Şapka Kanunu’nun çıkmasıyla birlikte Erzurum, Rize, Sivas, Maraş, Giresun, Kırşehir, Kayseri, Tokat, Amasya, Samsun, Trabzon ve Gümüşhane’de sert direnişler yaşandı. Ama hepsi çok şiddetli, hatta vahim bir şekilde bastırıldı…
Mesela Trabzon’un Of İlçesi, Hamidiye Zırhlısı tarafından bombalandı. “Bizim uşaklar”ın, “Atma Hamidiye atma, şapka da giyeceğuk, vergi de vereceğuk” diye aman dilemeleri meşhurdur.
Oysa, şapkadan başka bir başlık giymekte direnmenin cezası, kanuna göre, üç aya kadar hafif hapisti. Ama şapka, İstiklal Mahkemeleri’nin en önemli konusu haline getirilmişti.
Ve şapkaya direndikleri gerekçesiyle, başta İskilipli Atıf Hoca ile Babaeski Müftüsü olmak üzere, Rize’de 8, Maraş’ta 7, Erzurum’da 4, Sivas’ta 3, İskilip’te 2, Menemen’de 28 olmak üzere, çeşitli yerlerde toplam 78 kişi idam edildi.
Ardından 25 Kasım 1925’de çıkarılan yeni bir kanunla bütün erkekler için şapka giyme zorunluluğu getirildi. Böylece şapka dışında bir başlık giyilmesi cezayı gerektiren bir suç haline getirildi. Şapka Kanunu’na muhalefet ettiği gerekçesiyle idama mahküm olanlar arasında bir de kadından söz edilir.
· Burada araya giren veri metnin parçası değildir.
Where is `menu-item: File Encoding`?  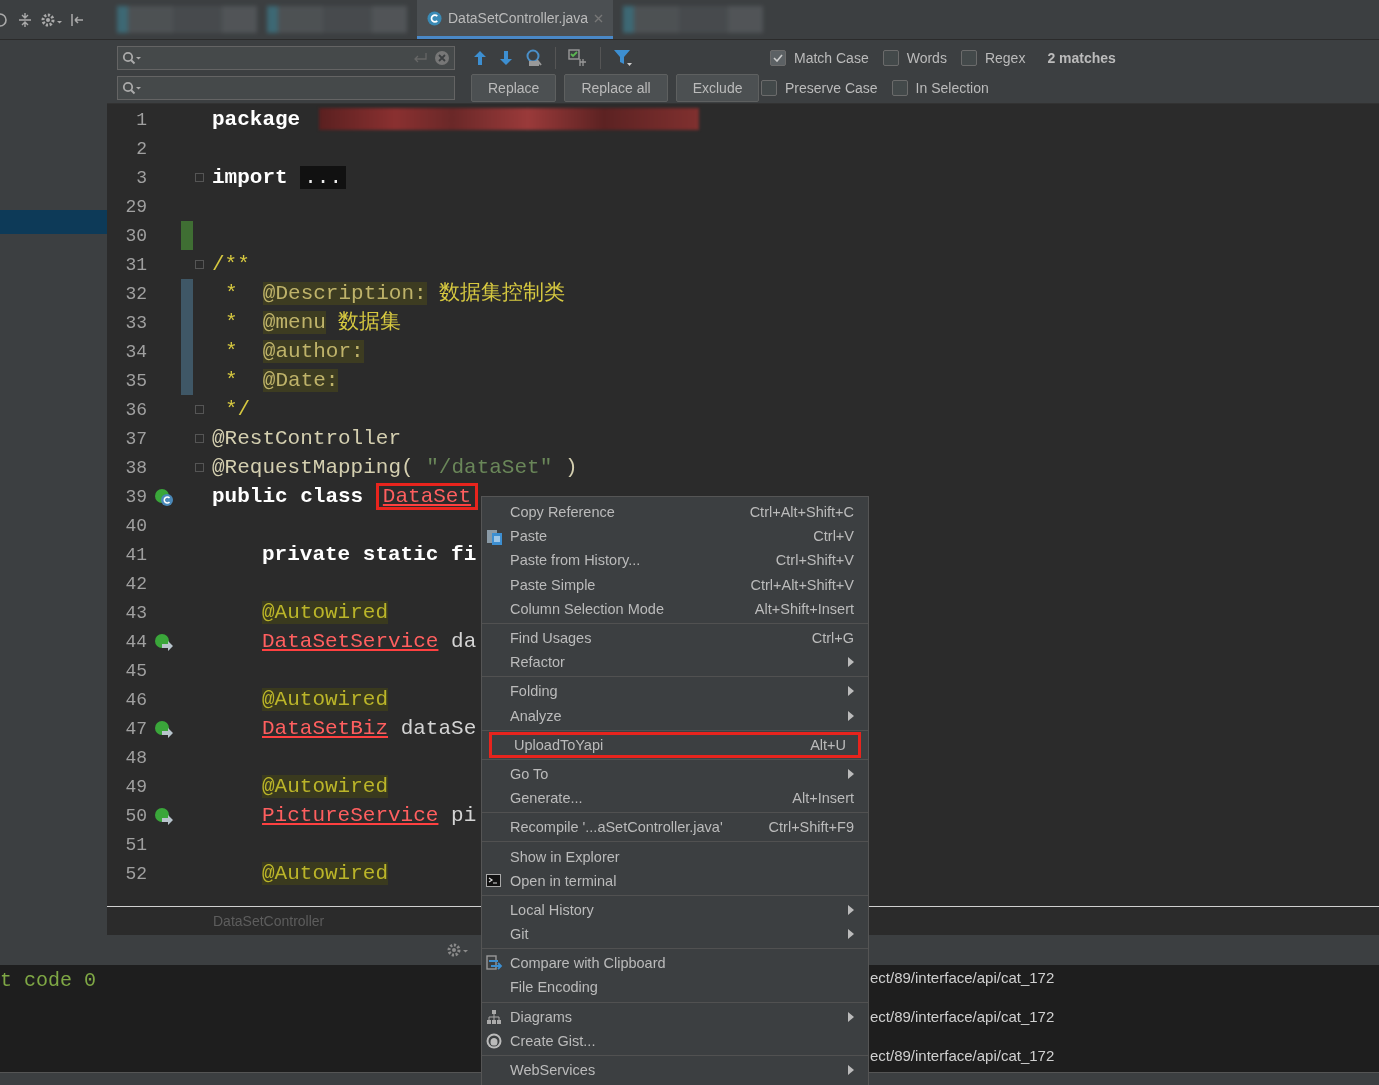
menu-item: File Encoding is located at coordinates (675, 988).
Bu, Erzurum’da (yıl 1926) bohçacılık yaparak hayatını kazanan “Şalcı Bacı”dır…
Gazeteci Nimet Arzık, bu olayı duyduğunda bir hikâye yazdığını ve adını “Şalcı Bacı Asılmaya Gidiyordu” koyduğunu anlatır.
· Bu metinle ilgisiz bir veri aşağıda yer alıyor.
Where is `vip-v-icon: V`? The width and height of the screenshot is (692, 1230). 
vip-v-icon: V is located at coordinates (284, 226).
Nimet Arzık, Şalcı Bacı’nın “Şapka Kanunu’na Muhalefet suçundan asılacağı”nı öğrendiğinde çok şaşırdığını, “candarmalar” onu iterek sehpaya götürürken “Kadın şapka giye ki asıla?” diye sorarak geçtiği yollardaki “donuklaşmış” insanların içlerini kabarttığını ifade eder.
Şalcı Bacı’nın “Kadın şapka giye ki asıla?” şeklindeki safça şaşkınlığını Nimet Arzık şöyle cevaplandırır:
“1 Kasım 1925’te kabul edilen Şapka Kanunu, Anadolu’da yer yer protestolara sebep olunca, hükümet demir yumruğunu kullanmaya karar verdi.
“Konya, Maraş, Giresun, Rize, Erzurum, Kayseri gibi şehirlerde halkın şapkaya direnmesi, buralarda gezici İstiklal Mahkemeleri’nin dolaşmasına sebep oldu.
“Bu mahkemeler sadece Erzurum’da 30 kadar idam hükmü verdi.”